*** Textauswahl ***

Zu den weiteren am Freitag ausgezeichneten Stätten zählen Naturlandschaften wie die Badain-Jaran-Wüste in China mit ihren weit über 1.000 Seen, die Vjetrenica-Höhle in Bosnien-Herzegowina mit ihren sieben Kilometer langen Gängen und der für seine Sanddünen bekannte brasilianische Nationalpark Lençois Maranhenses. Auch archäologische Stätten wie Melka Kunture und Balchit in Äthiopien, Umm Al Jimal in Jordanien oder das Grabhügelsystem der Ahom-Dynastie in Indien fanden Aufnahme in die Welterbeliste.
Insgesamt waren für die noch bis zum 31. Juli dauernden Beratungen des Welterbekomitees knapp 30 Stätten nominiert, darunter auch die antike Via Appia in Italien und die Ruinenstadt Gedi in Kenia. Der sächsische Ministerpräsident Michael Kretschmer (CDU) erklärte anlässlich der Aufnahme der Herrnhuter Brüdergemeine, das Gefühl, Teil des kulturellen Erbes der Menschheit zu sein, mache die Verantwortung, dieses zu bewahren, zu einer wahren Freude.
Stammsitz der 1722 gegründeten evangelischen Freikirche ist die Stadt Herrnhut im Dreiländereck Deutschland-Polen-Tschechien. Bekannt ist sie unter anderem durch den Herrnhuter Weihnachtsstern. Weltweit entstanden mehr als 30 Siedlungen durch die Missionstätigkeit der Herrnhuter Brüdergemeine. Gegründet wurde Herrnhut von protestantischen Glaubensflüchtlingen aus Mähren, die vor der römisch-katholischen Gegenreformation nach Sachsen geflüchtet waren. Nikolaus Ludwig Graf von Zinzendorf (1700-1760) bot ihnen auf seinem Landbesitz Asyl. Dort gründeten sie die Herrnhuter Brüdergemeine, eine bis heute existierende evangelische Freikirche.

***

* **Aufgabe 1**
Gib aus dem Abschnitt über die neuen Welterbestätten alles von „Stammsitz der 1722“ bis hinunter zu „existierende evangelische Freikirche.“ wortgetreu aus.

*** Datenauszüge ***

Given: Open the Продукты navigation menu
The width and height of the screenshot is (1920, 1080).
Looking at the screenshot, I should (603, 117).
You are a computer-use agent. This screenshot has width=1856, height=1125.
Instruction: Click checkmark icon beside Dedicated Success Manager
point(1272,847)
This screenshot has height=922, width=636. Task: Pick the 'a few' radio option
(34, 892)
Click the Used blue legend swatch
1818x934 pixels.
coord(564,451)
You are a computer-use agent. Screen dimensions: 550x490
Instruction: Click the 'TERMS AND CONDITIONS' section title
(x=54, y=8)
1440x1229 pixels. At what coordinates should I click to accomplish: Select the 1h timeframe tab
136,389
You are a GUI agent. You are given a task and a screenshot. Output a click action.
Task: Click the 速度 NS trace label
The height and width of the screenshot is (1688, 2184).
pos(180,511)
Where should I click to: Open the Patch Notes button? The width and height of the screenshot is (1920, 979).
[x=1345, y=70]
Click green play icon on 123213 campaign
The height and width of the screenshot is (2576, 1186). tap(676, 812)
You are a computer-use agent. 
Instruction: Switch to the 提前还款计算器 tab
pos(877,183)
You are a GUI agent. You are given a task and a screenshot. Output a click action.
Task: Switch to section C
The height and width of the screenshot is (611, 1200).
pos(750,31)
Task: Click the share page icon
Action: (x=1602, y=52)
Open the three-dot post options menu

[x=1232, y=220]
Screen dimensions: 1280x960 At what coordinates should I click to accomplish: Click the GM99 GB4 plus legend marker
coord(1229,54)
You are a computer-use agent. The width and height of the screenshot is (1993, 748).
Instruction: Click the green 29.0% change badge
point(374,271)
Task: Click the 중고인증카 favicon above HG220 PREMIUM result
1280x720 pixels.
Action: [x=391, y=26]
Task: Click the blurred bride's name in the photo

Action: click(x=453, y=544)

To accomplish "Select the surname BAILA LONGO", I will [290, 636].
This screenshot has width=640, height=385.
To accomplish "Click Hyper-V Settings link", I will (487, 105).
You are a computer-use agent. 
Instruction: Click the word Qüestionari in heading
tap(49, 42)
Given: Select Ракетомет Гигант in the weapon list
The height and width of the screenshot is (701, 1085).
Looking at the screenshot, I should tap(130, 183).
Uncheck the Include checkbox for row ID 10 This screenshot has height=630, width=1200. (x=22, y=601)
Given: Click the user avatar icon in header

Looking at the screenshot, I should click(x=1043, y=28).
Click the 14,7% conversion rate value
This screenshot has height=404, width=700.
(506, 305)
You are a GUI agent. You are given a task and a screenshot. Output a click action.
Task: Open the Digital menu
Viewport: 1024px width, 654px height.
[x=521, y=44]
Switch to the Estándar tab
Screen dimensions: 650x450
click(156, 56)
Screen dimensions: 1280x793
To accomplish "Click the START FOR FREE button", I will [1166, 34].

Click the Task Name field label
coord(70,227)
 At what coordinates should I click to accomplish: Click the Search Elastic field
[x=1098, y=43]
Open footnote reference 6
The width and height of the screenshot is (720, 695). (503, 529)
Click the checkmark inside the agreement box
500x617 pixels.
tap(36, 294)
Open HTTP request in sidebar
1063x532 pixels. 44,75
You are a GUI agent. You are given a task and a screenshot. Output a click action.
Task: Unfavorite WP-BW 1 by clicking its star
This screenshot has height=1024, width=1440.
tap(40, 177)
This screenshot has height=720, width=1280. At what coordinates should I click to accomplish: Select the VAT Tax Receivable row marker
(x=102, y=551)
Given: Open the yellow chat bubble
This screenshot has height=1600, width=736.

***

* **Aufgabe 2**
Schreibe in den Datensätzen alles von der Zeile mit „Click the checkmark inside the agreement box“ bis hinunter zum Ende der Datensätze neu und setze dabei „orange“ an die Stelle von „yellow“. Alles andere bleibt gleich, und nur diese Zeilen werden ausgegeben.

* **Richtige Ausgabe 1**
Stammsitz der 1722 gegründeten evangelischen Freikirche ist die Stadt Herrnhut im Dreiländereck Deutschland-Polen-Tschechien. Bekannt ist sie unter anderem durch den Herrnhuter Weihnachtsstern. Weltweit entstanden mehr als 30 Siedlungen durch die Missionstätigkeit der Herrnhuter Brüdergemeine. Gegründet wurde Herrnhut von protestantischen Glaubensflüchtlingen aus Mähren, die vor der römisch-katholischen Gegenreformation nach Sachsen geflüchtet waren. Nikolaus Ludwig Graf von Zinzendorf (1700-1760) bot ihnen auf seinem Landbesitz Asyl. Dort gründeten sie die Herrnhuter Brüdergemeine, eine bis heute existierende evangelische Freikirche.

* **Richtige Ausgabe 2**
Click the checkmark inside the agreement box
500x617 pixels.
tap(36, 294)
Open HTTP request in sidebar
1063x532 pixels. 44,75
You are a GUI agent. You are given a task and a screenshot. Output a click action.
Task: Unfavorite WP-BW 1 by clicking its star
This screenshot has height=1024, width=1440.
tap(40, 177)
This screenshot has height=720, width=1280. At what coordinates should I click to accomplish: Select the VAT Tax Receivable row marker
(x=102, y=551)
Given: Open the orange chat bubble
This screenshot has height=1600, width=736.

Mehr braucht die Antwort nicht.